═══ Source excerpt ═══
Race Conditions in Firestore: How to Solve it?

TL;DR: When we are building our distributed systems we should think more carefully about race conditions, a very common and hard to detect type of problem. More specifically when using Firestore we have lots of tools at our disposal like Transactions and Batched Writes, we just need to think carefully when we should and shouldn’t use these tools.

Two cars racing each other
Photo by Alex Holyoake on Unsplash

Context

Here at QuintoAndar we have some real-time features in our products. These applications are mainly constructed using Firestore (a cloud-based document-oriented NoSQL DB) and GCP Cloud Functions since it is a solid option for a highly scalable and fast serverless application.

When we’re talking about Firestore we can sync the data in several ways, one of them being to replicate data from one document to another using Cloud Functions. This is especially useful when we have a domain with the raw information about something and we want to replicate this data, applying transformations in the process.

In order to exemplify the uses (and the problems) of what has been said, we need to think of a real case! So, throughout this article, we’ll be using the data modeling of house visits for prospect tenants accompanied by real estate agents.

Now suppose that we have a domain with the raw information about a visit and another collection where we replicate the visit data. Easy right? But there’s a more complex case: sometimes we can have a different type of visit called “group visit”, that is, multiple visitors, seeing the same house with a real estate agent at the same time. When this happens, to make things easier, we want to join the visits together when we replicate, making an array of visitors:

Visits data in domain
Data structure with expected replicated visit. Each visitor has a Scheduled status and the root status is Scheduled
Expected replicated visit

Cool, huh? As we can see above, each visit from the domain has a status field that, simplifying, can be either scheduled or canceled and, in the replication collection, we want that status to be attached to each visitor. Beyond that, we create a new status field on the root of the replicated document. This root status is determined by the following rule: if all the visitors in the pool have a canceled status, then the root status is canceled, else the status is scheduled. So, using the first example, if we changed one of the domain visits statuses to canceled we should have something like this:

Data structure with expected replicated visit. One visitor has a Canceled status and the root status is Scheduled
One of the visitors gets canceled but the other stays scheduled, so the visit is scheduled

And if we changed both visits statuses to canceled the overall status of the visit will be canceled, ending with something like that:

Data structure with expected replicated visit. Each visitor has a Canceled status and the root status is Canceled
Since both visitors canceled the visit the overall status of the visit is canceled

Nice. So, case closed. But wait, what if I told you that, while in production, cases like this were happening:

Both visits were canceled in the domain but…
Data structure with replicated visit with error. The visitors statuses do not match the expected statuses
…just one of the visitors was updated correctly

We have two visits in the domain with canceled status and, in the replicated document, just one of the visitors is correctly updated. What? How is this possible? Do we have a problem in our logic?
═══ Given material ═══
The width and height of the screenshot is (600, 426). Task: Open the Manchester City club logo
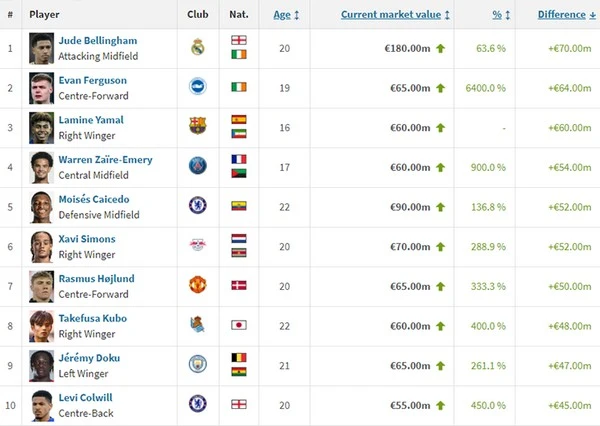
═══
* _Tasks_
**1.** Check each statement against the Firestore race conditions article and answer yes or no, quoting the words of the article that decide it. (a) The root status of a replicated visit is canceled only when every visitor in it has a canceled status. (b) A group visit involves several real estate agents showing the same house. (c) The real-time applications described are built mainly with Firestore and GCP Cloud Functions.
**2.** In the Firestore race conditions article, what data modeling serves as the running example?
**3.** Write the next part of the Firestore race conditions article, picking up right after its final sentence.

* _Answers given_
**1.**
(a) Yes: "if all the visitors in the pool have a canceled status, then the root status is canceled, else the status is scheduled"
(b) No: "multiple visitors, seeing the same house with a real estate agent at the same time"
(c) Yes: "These applications are mainly constructed using Firestore (a cloud-based document-oriented NoSQL DB) and GCP Cloud Functions"

**2.** The data modeling of house visits for prospect tenants accompanied by real estate agents.

**3.**
So, I went to the good old log messages to check what was going on. I open up both visits replication execution log and…the status update logic looks flawless. But I notice something interesting. The execution times of the replication process between the visits were overlapping. One of the visits starts first and, while it is still doing its processing, the other execution starts. And then it clicked. This, my friends, is a classic race condition problem. Cool, now that we know the problem we just need to fix it, but how exactly do we do it?

Race Conditions

For starters, what exactly is a race condition in computer science?

A race condition is a situation where the behaviour of some system can change depending on a series of concurrent events.

Race conditions can happen in logic circuits, multithreaded programs and, in our case, distributed systems. These kinds of problems are hard to deal with because they can lead to unpredictable outputs and it is up to the developers to determine which of the results are expected and which of them are undesired outputs. Beyond that, it is generally hard to reproduce some scenarios when dealing with this kind of issue because of the unpredictable nature of the problem.

How Transactions Work on Databases

So shouldn’t databases take into account these race condition problems by default? Well, in some databases, like SQL based, you have built-in configurations to change the isolation level of a transaction. This is because they use the ACID model, which has as one of its pillars the transaction isolation.

On the other hand, we have databases, like the majority of NoSQL ones, that tolerate an eventual consistency to gain more speed in the transactions and greater availability to the user. This is awesome for an application that needs a DB that scales quickly but can lead to inconsistency problems depending on the operations made in a transaction.

So how do we deal with race conditions in this kind of database, like Firestore?

Atomic Operations in Firestore

Even though Firestore is an awesome database option it still can suffer from race condition situations because of its eventual consistency. So, how do we solve that? Let’s have a look at atomic operations to answer that.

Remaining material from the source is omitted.